Thread (121 messages) 121 messages, 13 authors, 2021-09-24

Re: [RFC] LKMM: Add volatile_if()

From: Will Deacon <will@kernel.org>
Date: 2021-06-04 10:44:08
Also in: linux-toolchains, lkml

On Fri, Jun 04, 2021 at 12:12:07PM +0200, Peter Zijlstra wrote:
With optimizing compilers becoming more and more agressive and C so far
refusing to acknowledge the concept of control-dependencies even while
we keep growing the amount of reliance on them, things will eventually
come apart.

There have been talks with toolchain people on how to resolve this; one
suggestion was allowing the volatile qualifier on branch statements like
'if', but so far no actual compiler has made any progress on this.

Rather than waiting any longer, provide our own construct based on that
suggestion. The idea is by Alan Stern and refined by Paul and myself.

Code generation is sub-optimal (for the weak architectures) since we're
forced to convert the condition into another and use a fixed conditional
branch instruction, but shouldn't be too bad.

Usage of volatile_if requires the @cond to be headed by a volatile load
(READ_ONCE() / atomic_read() etc..) such that the compiler is forced to
emit the load and the branch emitted will have the required
data-dependency.

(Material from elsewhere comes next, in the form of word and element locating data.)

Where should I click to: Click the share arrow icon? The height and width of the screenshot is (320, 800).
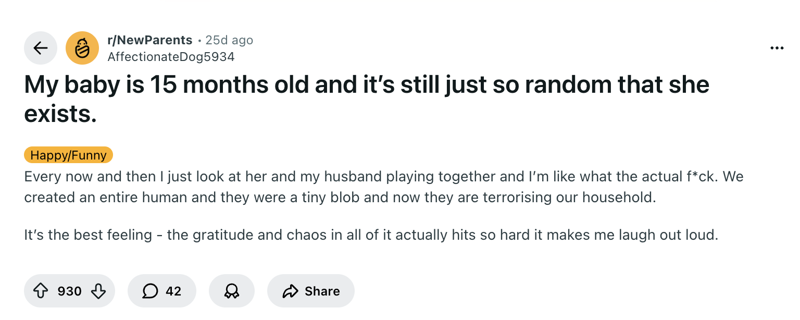290,291
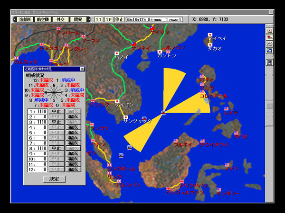Image resolution: width=285 pixels, height=213 pixels.
Task: Select the fleet icon at the fan center
Action: click(163, 113)
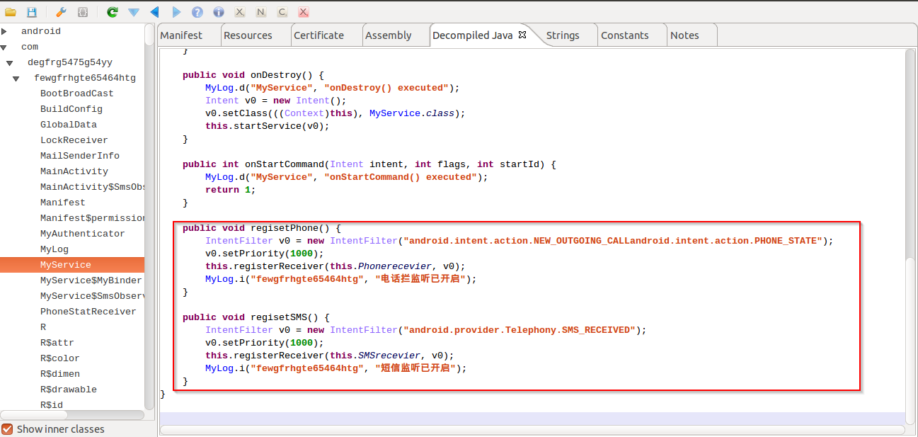
Task: Click the save floppy disk icon
Action: 32,12
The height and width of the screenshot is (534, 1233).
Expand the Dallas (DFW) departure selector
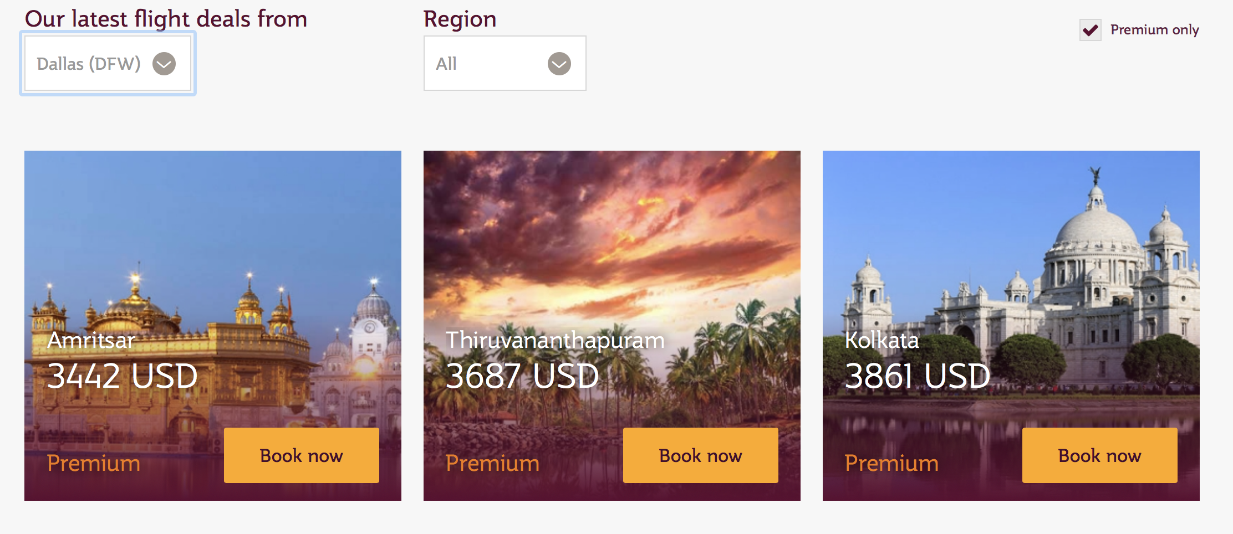[x=108, y=63]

Furthermore, volatile_if() is a compiler barrier, which
should prohibit the compiler from lifting anything out of the selection
statement.
When building with LTO on arm64, we already upgrade READ_ONCE() to an RCpc
acquire. In this case, it would be really good to avoid having the dummy
conditional branch somehow, but I can't see a good way to achieve that.
quoted hunk ↗ jump to hunk
This construct should place control dependencies on a stronger footing
until such time that the compiler folks get around to accepting them :-)

I've converted most architectures we care about, and the rest will get
an extra smp_mb() by means of the 'generic' fallback implementation (for
now).

I've converted the control dependencies I remembered and those found
with a search for smp_acquire__after_ctrl_dep(), there might be more.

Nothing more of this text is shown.